La miséricorde de Dieu est manifeste dans le malheur comme dans la joie, au même titre, plus encore peut-être, parce que sous cette forme elle n’a aucun analogue humain. La miséricorde de l’homme n’apparaît que dans le don de la joie ou bien dans l’infliction d’une douleur en vue d’effets extérieurs, guérison du corps ou éducation. Mais ce ne sont pas les effets extérieurs du malheur qui témoignent de la miséricorde divine. Les effets extérieurs du vrai malheur sont presque toujours mauvais. Quand on veut le dissimuler, on ment, C’est dans le malheur lui-même que resplendit la miséricorde de Dieu. Tout au fond, au centre de son amertume inconsolable. Si on tombe en persévérant dans l’amour jusqu’au point où l’âme ne peut plus retenir le cri « Mon Dieu, pourquoi m’as-tu abandonné », si on demeure en ce point sans cesser d’aimer, on finit par toucher quelque chose qui n’est plus le malheur, qui n’est pas la joie, qui est l’essence centrale, essentielle, pure, non sensible, commune à la joie et à la souffrance, et qui est l’amour même de Dieu.

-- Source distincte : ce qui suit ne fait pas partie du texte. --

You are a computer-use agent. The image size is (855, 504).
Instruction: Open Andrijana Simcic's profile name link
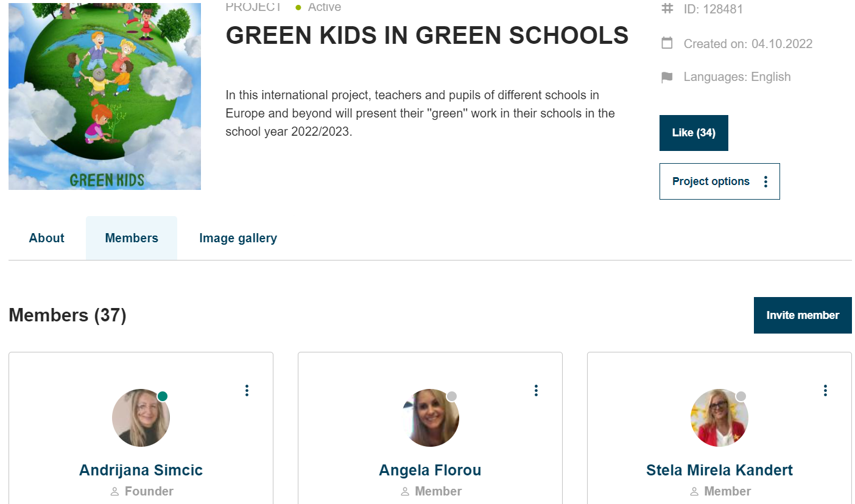[x=141, y=470]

On sait alors que la joie est la douceur du contact avec l’amour de Dieu, que le malheur est la blessure de ce même contact quand il est douloureux, et que le contact lui-même importe seul, non pas la modalité.

De même, si on revoit un être très cher après une longue absence, les mots qu’on échange avec lui n’importent pas, mais seulement le son de sa voix qui nous assure de sa présence.